[TEXT]
----------------------------------------
The 2010s gave treasury teams a stable working environment. Rates moved within a narrow band. FX volatility, by historical standards, was modest. Supply chains delivered predictable cash flows. Energy, labour and materials costs were broadly forecastable. Treasury practices, treasury technology, and treasury reporting cadences were built for that environment.
That environment ended several years ago and has not returned. Rates move sharply and persistently. FX volatility is back. Supply chains create cash flow patterns that bear little resemblance to the pre-2020 baseline. Energy and input costs have proven anything but stable. The treasury function is being asked to manage more volatility.
The infrastructure has not caught up
Most treasury technology was designed and configured around the assumption that a daily, or even weekly, cash position was sufficient. In a stable environment, it was. The cost of being a few hours behind the actual position was negligible. The cost of seeing FX exposure on a weekly cycle was negligible. The cost of a forecast that was directionally right but a few percent off was negligible.
Volatility changes the cost of every one of those numbers.
A cash position that is six hours late in a stable rate environment is the same number you would have seen in real time. A cash position that is six hours late in a volatile environment is a different number, and a treasurer making decisions on it is making them on yesterday’s reality. The same logic applies to FX exposure, intercompany positions, deposit decisions, and short-term funding. The infrastructure that was adequate when nothing moved much is no longer adequate when everything moves at once.
This is the visibility gap. The distance between the volatility a treasury function actually faces and the visibility its tools give it.
Why the gap matters more than it used to
A late position in a quiet market produces a slightly suboptimal decision. A late position in a volatile market produces a meaningfully suboptimal one. The cost of the gap scales with the volatility of the environment, and the environment has become significantly more volatile across multiple dimensions at once.
Rates have moved enough that the cost of cash sitting in the wrong place is no longer rounding error. FX has moved enough that exposure measured weekly is exposure that has already cost money by the time it is measured. Cash flow has become unpredictable enough that forecasts produced from stale inputs are not just inaccurate but misleading. And costs have moved enough that the assumptions underlying every internal model – pricing, hedging, deposit strategy – need re-examination on a more frequent cycle than treasury teams are equipped to provide.
The visibility gap was tolerable when the environment was stable, now the function that does not close it is making consistently expensive decisions on consistently late information.
What closing the gap actually requires
The instinct, when faced with a visibility problem, is to look for a reporting solution. More dashboards, more frequent reports, more granular outputs. This treats the symptom. The visibility gap is not a reporting problem. It is an underlying data problem: positions are late because the data that builds them is late, fragmented across systems that do not talk to each other, and assembled manually before it can be reported.
Closing the gap means closing the integrations. Bank feeds need to update automatically rather than be downloaded and uploaded. ERP linkage needs to capture cash flows at source rather than reconcile them after the fact. Intercompany positions need to be visible in the treasury system rather than maintained in a parallel model. None of this is new advice. What is new is the cost of not following it. In a stable environment, the cost of fragmented infrastructure was tolerable. In a volatile environment, it is not.
A treasury function with a daily, manually assembled cash position was adequate for the world that ended in 2020. It is materially under-resourced for the world that has replaced it. Tariff policy moves costs and supplier terms on weeks of notice. Central bank paths diverge across the major economies in ways that shift FX and funding costs unpredictably. Supply chain reorientation continues to disrupt the timing and shape of cash flows. Energy and input prices respond to geopolitical events nobody is forecasting accurately. None of this is rare any longer. It is the operating environment.
In this environment, the infrastructure that gives a treasury function real-time, integrated visibility is no longer a marginal upgrade. It is the difference between treasury that supports the business and treasury that holds it back. A function that cannot see its own positions in real time cannot respond to the conditions in which decisions now have to be made, and the cost of late information – in a market that does not wait for the spreadsheet to reconcile – accumulates daily.
----------------------------------------
[EXERCISE REQUIREMENTS]
Decide whether each statement agrees with the text on treasury visibility. Answer yes or no, and quote the words from the text that decide it: (a) The visibility gap is at root a reporting problem. (b) A cash position six hours late in a stable rate environment shows the same number as the real-time figure. (c) Bank feeds should be downloaded and uploaded rather than updated automatically.

[DATASET EXCERPT]
----------------------------------------
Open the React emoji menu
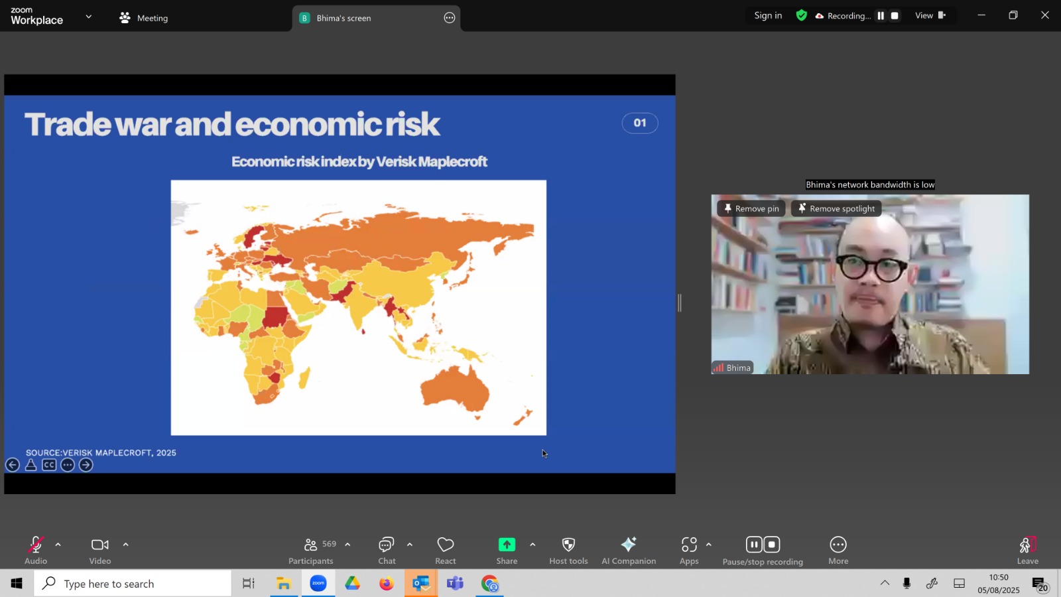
----------------------------------------
[REPLY]
(a) No: "The visibility gap is not a reporting problem."
(b) Yes: "A cash position that is six hours late in a stable rate environment is the same number you would have seen in real time."
(c) No: "Bank feeds need to update automatically rather than be downloaded and uploaded."